An inguinal hernia often shows up as a bulge in the groin or scrotum that may come and go, especially with crying, coughing, or straining. It might be uncomfortable, or it can be painless.

Emergency signs for hernia include severe pain, vomiting, a firm tender bulge that will not go back in, or skin color changes over the bulge. Those signs also warrant the ER.

We cover hernias in detail on Awesome Parent in a separate article, but the takeaway here is: a new painful scrotum could be torsion or a trapped hernia, and both can be emergencies.

Torsion vs. undescended testicle

An undescended testicle is usually noticed as a testicle that is not in the scrotum, often without sudden pain. It is typically identified in infancy or early childhood during well checks.
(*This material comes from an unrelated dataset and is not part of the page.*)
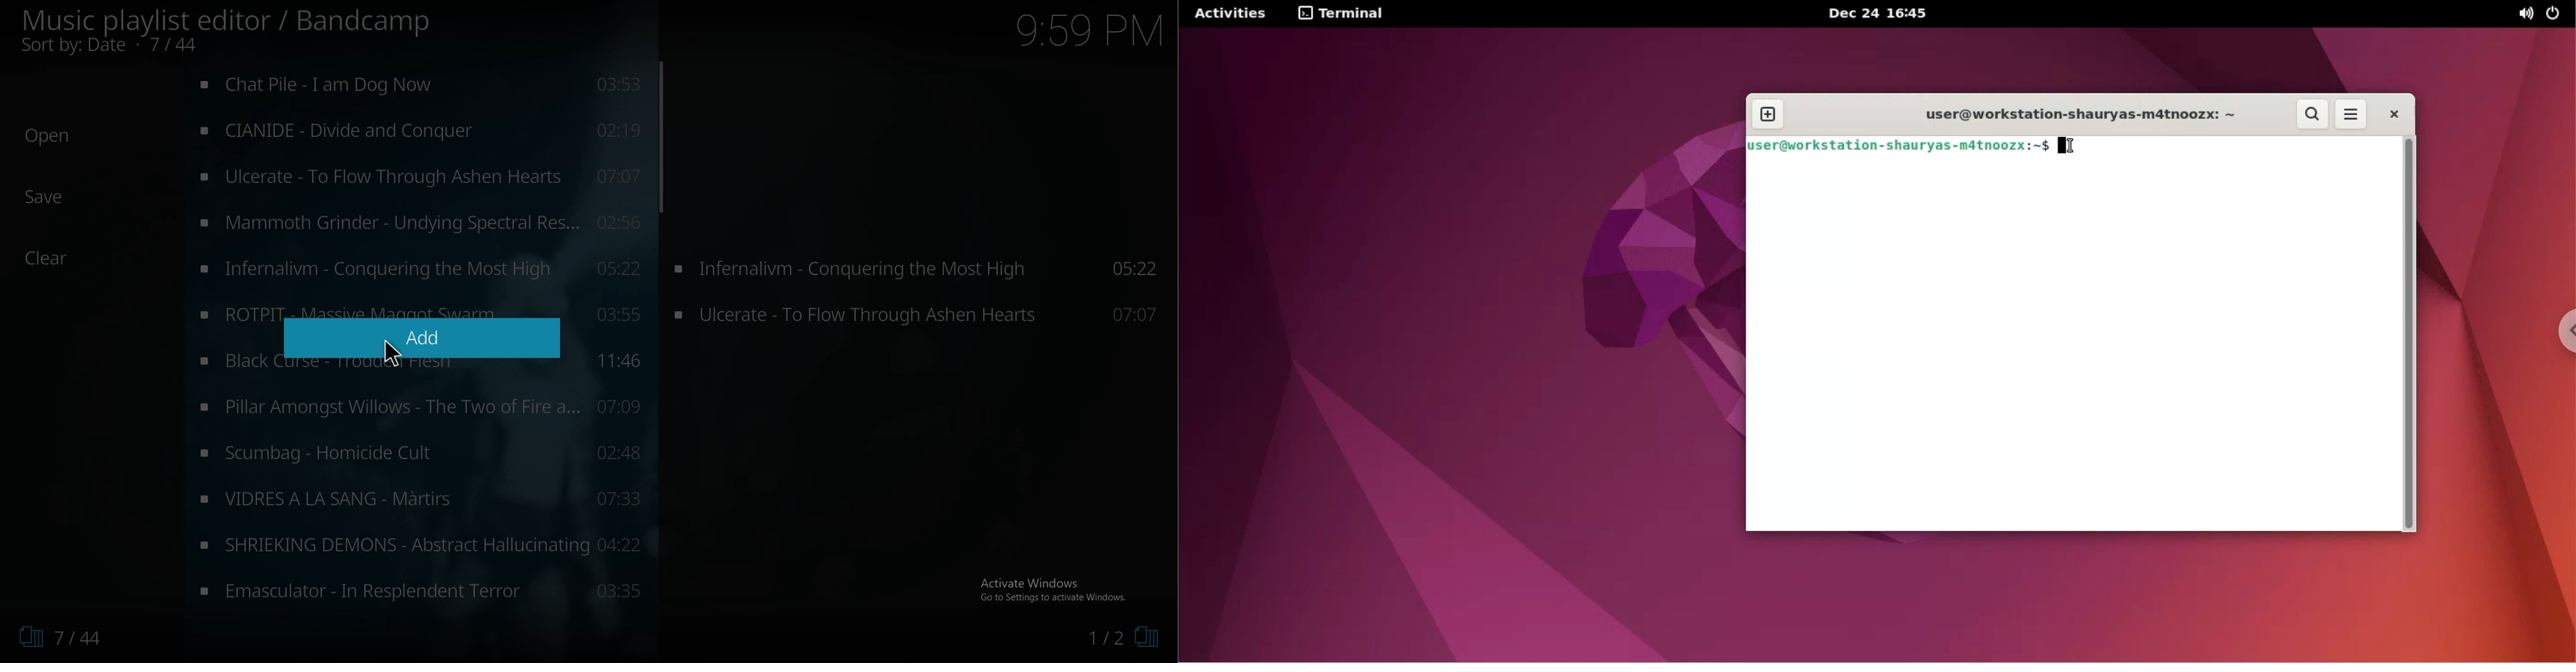 The image size is (2576, 672). What do you see at coordinates (424, 543) in the screenshot?
I see `music` at bounding box center [424, 543].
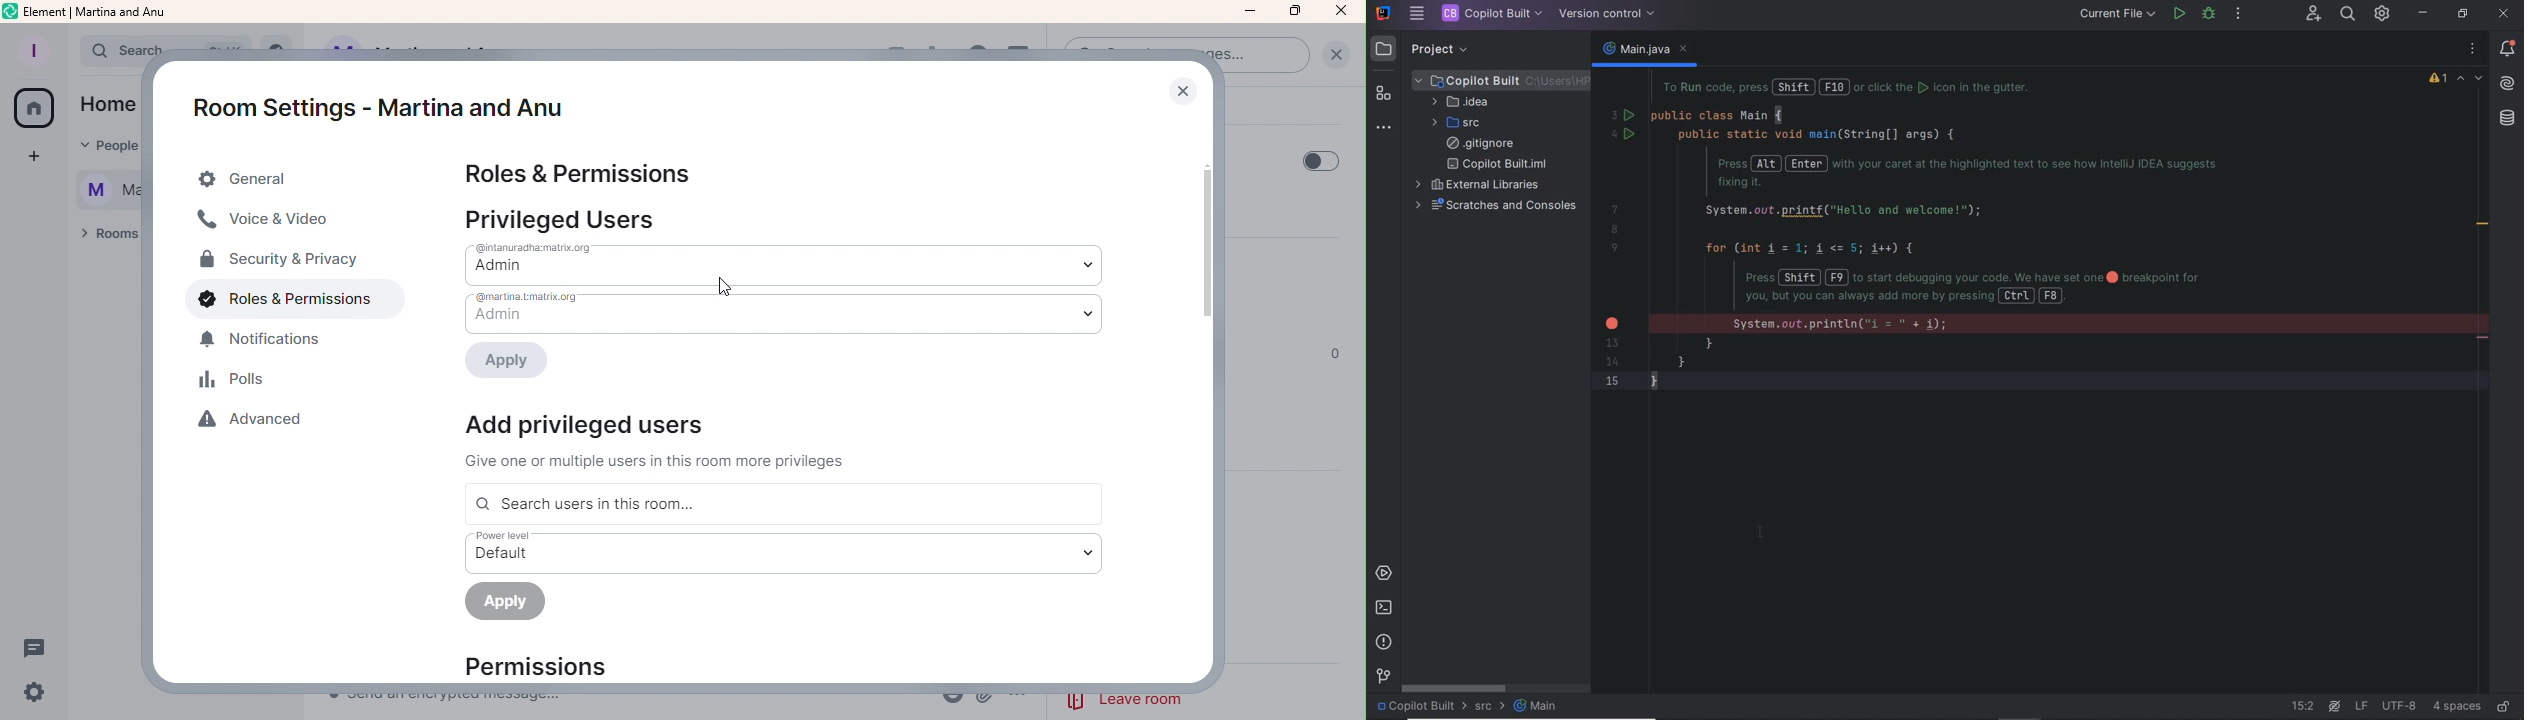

It is important and needs medical follow-up, but it usually is not the same “drop everything right now” situation as torsion. That said, if a child with an undescended testicle develops sudden groin pain, that is still a reason to seek urgent evaluation.

Pediatrician or ER?

Go straight to the ER for:

  • Sudden testicle or scrotal pain, especially on one side
  • Scrotal swelling or redness with pain
  • Nausea or vomiting with groin or testicle pain
  • A testicle that looks higher than usual or “twisted”
  • Severe pain after even minor groin trauma

Call the pediatrician for guidance (same day) if:

  • Mild, gradual discomfort with no swelling, no vomiting, and your child looks well
  • Questions about an undescended testicle or a painless scrotal difference

If you are unsure, err on the side of safety. In triage, we would much rather evaluate a child and rule torsion out than see a child come in too late.

Common parent questions

Can testicular torsion come and go?

Yes. Some boys have intermittent torsion where pain suddenly starts and then improves. That can feel confusing and can tempt families to stay home. But intermittent torsion can become complete torsion, so it still needs urgent evaluation.

Will my child be embarrassed?

Many are. You can help by staying calm and matter-of-fact. ER teams evaluate scrotal pain often. Privacy is taken seriously, and the goal is to get your child comfortable and safe quickly.

Could it just be “growing pains” or a pulled muscle?

Groin strains happen, especially in sports. But a strain usually follows a clear activity and does not typically cause a suddenly swollen scrotum or vomiting. When the pain is sudden and located in the testicle or scrotum, torsion must be considered first.

The bottom line

Sudden scrotal or testicle pain in boys is an emergency until proven otherwise. If you suspect torsion, go to the ER right away. You are not being dramatic. You are being protective, and timing truly matters.

If you are reading this in the middle of the night with a kiddo in pain, take this as your sign to stop Googling and head in. I will be rooting for you from afar, coffee in hand.